(Lines of data)
════════
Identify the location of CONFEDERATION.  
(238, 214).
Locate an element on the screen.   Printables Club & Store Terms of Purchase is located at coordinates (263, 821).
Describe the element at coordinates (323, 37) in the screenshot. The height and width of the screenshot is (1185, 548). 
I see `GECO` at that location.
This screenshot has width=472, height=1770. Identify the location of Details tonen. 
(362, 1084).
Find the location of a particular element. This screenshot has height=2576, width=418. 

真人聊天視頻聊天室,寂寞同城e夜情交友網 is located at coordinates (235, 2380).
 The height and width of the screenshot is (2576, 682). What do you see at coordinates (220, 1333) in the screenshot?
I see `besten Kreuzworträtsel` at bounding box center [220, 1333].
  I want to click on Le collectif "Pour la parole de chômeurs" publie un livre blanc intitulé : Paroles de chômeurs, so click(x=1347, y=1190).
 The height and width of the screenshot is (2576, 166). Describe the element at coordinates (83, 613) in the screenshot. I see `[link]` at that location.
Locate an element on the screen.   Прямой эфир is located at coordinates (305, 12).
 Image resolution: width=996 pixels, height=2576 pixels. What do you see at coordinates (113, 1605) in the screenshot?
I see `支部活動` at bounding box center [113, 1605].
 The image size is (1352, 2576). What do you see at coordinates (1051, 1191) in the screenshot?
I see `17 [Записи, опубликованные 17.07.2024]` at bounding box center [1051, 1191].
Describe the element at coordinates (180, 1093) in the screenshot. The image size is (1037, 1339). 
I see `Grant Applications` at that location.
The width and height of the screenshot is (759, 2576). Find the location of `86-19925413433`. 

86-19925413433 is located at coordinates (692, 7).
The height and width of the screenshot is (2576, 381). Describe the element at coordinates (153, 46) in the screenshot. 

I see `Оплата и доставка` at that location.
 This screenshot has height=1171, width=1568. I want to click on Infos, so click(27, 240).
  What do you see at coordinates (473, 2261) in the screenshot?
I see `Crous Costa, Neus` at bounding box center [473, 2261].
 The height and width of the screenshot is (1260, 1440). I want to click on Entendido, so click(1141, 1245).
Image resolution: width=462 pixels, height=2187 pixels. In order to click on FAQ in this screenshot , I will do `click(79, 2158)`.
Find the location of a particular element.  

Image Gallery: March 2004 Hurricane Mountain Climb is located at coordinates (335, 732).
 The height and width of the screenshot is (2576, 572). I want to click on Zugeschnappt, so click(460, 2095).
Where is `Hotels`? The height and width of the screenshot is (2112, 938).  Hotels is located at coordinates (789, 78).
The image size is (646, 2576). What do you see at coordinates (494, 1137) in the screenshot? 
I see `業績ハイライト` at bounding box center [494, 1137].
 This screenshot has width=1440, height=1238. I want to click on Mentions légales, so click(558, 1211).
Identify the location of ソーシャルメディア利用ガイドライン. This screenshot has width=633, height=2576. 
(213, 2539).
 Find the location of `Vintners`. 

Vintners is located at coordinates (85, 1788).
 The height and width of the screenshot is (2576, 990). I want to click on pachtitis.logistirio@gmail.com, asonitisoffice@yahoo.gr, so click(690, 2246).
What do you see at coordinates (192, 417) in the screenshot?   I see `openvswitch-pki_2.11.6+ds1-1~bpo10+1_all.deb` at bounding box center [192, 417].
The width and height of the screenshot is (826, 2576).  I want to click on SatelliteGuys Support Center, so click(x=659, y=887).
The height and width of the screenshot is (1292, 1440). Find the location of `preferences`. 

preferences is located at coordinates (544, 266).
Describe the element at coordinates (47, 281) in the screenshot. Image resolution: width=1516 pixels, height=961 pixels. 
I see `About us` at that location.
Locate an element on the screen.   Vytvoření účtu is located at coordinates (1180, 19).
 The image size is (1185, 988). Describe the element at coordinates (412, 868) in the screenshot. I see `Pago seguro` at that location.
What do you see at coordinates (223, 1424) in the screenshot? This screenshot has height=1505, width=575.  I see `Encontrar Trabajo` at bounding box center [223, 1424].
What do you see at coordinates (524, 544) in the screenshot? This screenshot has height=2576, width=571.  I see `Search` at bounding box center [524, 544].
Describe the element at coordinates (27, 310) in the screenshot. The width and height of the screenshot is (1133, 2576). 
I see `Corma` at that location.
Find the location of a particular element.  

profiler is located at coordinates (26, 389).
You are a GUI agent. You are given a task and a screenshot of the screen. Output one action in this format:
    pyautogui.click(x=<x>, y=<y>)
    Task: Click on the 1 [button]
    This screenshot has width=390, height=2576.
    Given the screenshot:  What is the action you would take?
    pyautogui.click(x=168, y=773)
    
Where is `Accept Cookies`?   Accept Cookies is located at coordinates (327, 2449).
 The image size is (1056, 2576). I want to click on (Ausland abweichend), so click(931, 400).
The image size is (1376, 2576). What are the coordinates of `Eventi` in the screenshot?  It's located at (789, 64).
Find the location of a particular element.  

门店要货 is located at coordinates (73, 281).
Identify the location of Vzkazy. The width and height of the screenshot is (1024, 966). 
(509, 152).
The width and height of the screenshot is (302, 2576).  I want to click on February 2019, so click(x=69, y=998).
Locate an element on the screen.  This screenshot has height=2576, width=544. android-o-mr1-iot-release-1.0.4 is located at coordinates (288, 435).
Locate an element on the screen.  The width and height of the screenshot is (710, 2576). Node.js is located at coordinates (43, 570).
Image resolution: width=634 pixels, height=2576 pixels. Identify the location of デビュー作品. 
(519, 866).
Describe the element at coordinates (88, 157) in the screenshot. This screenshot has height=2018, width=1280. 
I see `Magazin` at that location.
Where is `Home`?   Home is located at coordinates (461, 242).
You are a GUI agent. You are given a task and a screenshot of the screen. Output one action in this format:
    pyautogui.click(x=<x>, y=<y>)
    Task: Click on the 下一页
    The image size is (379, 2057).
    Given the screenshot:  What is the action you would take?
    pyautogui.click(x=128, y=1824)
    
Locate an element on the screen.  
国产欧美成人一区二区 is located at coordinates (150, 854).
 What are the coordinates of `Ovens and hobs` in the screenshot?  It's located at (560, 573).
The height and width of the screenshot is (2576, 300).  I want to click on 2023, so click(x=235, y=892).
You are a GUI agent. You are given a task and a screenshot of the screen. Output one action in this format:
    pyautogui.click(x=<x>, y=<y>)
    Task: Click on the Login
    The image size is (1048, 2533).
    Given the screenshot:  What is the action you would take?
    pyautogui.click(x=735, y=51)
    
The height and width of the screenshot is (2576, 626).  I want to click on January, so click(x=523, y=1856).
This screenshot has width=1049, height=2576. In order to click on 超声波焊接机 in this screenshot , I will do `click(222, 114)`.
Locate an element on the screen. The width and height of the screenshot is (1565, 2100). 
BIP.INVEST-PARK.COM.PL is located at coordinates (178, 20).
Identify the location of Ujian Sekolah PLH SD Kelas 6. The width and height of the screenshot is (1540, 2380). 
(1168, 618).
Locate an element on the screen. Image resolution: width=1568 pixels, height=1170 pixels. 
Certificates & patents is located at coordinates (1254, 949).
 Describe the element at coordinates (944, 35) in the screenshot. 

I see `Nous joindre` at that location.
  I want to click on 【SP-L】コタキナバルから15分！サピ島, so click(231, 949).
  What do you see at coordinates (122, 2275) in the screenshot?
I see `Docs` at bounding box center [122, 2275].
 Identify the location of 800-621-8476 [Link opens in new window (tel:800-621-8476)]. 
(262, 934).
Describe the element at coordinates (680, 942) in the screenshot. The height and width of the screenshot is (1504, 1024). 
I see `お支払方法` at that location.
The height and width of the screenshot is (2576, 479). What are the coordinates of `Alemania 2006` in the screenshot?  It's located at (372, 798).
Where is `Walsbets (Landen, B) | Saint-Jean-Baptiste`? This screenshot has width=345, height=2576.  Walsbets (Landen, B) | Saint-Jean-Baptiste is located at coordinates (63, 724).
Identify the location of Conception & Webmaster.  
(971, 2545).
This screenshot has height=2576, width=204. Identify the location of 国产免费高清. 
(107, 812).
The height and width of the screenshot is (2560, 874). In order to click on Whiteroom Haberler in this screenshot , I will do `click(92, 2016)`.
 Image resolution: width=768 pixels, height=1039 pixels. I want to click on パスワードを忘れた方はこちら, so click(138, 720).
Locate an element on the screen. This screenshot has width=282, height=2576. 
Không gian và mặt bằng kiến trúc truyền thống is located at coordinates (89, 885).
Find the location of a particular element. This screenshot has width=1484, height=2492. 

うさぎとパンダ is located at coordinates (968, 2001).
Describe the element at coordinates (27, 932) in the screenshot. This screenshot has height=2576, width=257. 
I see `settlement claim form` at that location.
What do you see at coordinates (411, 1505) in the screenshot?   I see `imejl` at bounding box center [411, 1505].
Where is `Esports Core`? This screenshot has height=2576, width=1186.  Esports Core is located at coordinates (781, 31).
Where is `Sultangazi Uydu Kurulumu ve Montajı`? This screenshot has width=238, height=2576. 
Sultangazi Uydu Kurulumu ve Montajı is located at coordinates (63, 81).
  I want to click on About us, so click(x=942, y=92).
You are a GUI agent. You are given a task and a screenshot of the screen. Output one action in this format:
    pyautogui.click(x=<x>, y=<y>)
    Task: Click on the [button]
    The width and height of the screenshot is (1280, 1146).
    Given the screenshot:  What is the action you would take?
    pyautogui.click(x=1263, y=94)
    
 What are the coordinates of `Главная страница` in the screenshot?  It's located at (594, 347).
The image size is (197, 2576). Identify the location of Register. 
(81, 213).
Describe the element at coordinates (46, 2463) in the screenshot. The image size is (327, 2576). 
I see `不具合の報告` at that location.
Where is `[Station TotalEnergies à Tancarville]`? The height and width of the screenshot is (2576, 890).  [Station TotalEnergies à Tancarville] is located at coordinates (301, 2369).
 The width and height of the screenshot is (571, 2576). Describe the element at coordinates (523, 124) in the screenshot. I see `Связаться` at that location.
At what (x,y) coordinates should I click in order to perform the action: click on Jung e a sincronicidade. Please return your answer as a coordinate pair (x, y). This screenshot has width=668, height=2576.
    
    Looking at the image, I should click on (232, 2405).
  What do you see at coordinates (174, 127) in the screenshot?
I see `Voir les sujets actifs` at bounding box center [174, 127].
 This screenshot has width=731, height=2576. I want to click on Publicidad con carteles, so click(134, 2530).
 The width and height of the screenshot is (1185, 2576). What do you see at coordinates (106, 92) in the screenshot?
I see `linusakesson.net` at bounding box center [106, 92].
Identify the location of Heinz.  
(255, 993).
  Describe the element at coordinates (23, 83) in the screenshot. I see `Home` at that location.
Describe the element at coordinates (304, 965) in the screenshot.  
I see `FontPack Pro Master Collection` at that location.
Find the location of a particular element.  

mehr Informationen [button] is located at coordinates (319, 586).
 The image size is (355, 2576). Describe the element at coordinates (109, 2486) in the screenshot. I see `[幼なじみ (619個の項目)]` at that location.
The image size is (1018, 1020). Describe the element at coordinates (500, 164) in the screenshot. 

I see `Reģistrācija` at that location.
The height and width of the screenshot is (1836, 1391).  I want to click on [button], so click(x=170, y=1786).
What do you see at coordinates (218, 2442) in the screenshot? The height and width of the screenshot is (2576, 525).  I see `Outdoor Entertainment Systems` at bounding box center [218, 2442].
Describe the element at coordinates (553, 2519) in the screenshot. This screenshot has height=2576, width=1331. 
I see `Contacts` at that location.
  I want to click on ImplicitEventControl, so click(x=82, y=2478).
════════
*Given problem*
Write out, word for word, the lines running from the start of the material through the line that contains "coordinates (263, 821).", with both ends included.

*Result below*
Identify the location of CONFEDERATION.  
(238, 214).
Locate an element on the screen.   Printables Club & Store Terms of Purchase is located at coordinates (263, 821).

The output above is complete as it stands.